● **Task inputs**
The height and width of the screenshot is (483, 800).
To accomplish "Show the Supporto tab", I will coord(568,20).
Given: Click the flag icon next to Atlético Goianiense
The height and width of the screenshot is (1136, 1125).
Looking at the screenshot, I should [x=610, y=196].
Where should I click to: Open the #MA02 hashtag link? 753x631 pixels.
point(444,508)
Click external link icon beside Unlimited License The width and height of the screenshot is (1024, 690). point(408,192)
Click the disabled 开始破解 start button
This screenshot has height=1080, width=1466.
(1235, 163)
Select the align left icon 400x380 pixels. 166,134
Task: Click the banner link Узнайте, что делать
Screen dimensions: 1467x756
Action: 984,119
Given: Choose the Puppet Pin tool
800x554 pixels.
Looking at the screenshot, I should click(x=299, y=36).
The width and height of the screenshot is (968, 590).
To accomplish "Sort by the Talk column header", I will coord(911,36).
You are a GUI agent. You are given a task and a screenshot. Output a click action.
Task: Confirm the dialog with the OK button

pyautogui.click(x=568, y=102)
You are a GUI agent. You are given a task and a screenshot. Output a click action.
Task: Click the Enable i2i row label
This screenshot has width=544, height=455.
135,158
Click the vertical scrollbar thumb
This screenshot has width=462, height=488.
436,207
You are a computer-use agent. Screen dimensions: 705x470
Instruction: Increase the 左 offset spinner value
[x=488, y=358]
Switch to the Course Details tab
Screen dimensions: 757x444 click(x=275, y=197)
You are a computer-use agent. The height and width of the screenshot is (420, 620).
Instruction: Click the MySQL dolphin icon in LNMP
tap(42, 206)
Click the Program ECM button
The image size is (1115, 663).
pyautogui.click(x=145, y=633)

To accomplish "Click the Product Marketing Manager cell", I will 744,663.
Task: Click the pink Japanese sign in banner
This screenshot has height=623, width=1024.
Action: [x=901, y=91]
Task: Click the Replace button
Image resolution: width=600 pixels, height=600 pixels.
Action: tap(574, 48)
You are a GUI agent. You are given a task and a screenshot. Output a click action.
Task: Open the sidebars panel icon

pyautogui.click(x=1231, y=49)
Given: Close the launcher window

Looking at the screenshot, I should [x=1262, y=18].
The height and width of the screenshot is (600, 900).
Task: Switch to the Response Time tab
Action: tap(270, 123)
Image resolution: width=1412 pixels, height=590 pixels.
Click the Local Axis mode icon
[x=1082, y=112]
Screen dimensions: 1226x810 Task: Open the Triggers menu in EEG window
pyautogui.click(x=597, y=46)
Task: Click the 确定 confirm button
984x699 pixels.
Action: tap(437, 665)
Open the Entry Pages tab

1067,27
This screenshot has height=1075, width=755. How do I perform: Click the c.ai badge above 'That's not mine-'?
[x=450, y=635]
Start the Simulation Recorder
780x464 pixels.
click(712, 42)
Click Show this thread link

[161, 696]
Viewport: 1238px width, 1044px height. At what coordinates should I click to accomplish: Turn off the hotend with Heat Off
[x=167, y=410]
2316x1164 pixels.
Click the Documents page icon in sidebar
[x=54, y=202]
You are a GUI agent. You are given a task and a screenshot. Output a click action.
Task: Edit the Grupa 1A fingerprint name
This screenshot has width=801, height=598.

● **What you need to do**
From the listing, copy each line containing the word "computer".

● **Response to this exercise**
You are a computer-use agent. Screen dimensions: 705x470
You are a computer-use agent. The height and width of the screenshot is (420, 620).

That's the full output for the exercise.